=== What is asked ===
Copy the entries below word for word, starting at the line that contains "Given: Select the 19,16 value cell" and ending at the line that contains "Action: (x=1442, y=423)", with both of those lines included.

=== Listed records ===
________________________________________
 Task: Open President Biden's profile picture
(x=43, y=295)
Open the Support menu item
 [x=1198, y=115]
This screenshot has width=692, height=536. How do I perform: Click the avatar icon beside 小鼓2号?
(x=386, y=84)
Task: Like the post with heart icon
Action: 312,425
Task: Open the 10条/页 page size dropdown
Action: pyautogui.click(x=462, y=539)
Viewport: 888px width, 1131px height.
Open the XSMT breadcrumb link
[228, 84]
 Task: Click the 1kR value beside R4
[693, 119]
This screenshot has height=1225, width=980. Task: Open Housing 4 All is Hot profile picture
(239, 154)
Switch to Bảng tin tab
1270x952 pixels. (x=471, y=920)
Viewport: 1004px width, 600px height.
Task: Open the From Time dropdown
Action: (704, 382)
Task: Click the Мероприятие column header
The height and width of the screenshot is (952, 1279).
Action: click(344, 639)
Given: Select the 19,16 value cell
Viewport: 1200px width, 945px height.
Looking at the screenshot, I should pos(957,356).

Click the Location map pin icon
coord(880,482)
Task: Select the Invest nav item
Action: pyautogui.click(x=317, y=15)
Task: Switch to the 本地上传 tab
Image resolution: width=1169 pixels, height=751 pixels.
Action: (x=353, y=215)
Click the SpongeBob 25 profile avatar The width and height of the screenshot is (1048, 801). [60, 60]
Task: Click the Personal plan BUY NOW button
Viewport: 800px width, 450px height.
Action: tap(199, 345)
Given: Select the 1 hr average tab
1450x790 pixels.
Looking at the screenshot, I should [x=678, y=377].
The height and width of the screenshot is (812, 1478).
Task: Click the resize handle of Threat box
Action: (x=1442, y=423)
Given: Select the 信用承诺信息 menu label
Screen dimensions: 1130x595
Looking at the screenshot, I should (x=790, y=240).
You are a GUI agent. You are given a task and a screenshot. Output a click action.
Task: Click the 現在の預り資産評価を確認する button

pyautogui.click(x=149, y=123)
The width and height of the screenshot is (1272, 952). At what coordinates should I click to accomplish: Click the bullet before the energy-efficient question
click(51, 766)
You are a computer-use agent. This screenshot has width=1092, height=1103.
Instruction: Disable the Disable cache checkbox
________________________________________
=== Reply to the task ===
Given: Select the 19,16 value cell
Viewport: 1200px width, 945px height.
Looking at the screenshot, I should pos(957,356).

Click the Location map pin icon
coord(880,482)
Task: Select the Invest nav item
Action: pyautogui.click(x=317, y=15)
Task: Switch to the 本地上传 tab
Image resolution: width=1169 pixels, height=751 pixels.
Action: (x=353, y=215)
Click the SpongeBob 25 profile avatar The width and height of the screenshot is (1048, 801). [60, 60]
Task: Click the Personal plan BUY NOW button
Viewport: 800px width, 450px height.
Action: tap(199, 345)
Given: Select the 1 hr average tab
1450x790 pixels.
Looking at the screenshot, I should [x=678, y=377].
The height and width of the screenshot is (812, 1478).
Task: Click the resize handle of Threat box
Action: (x=1442, y=423)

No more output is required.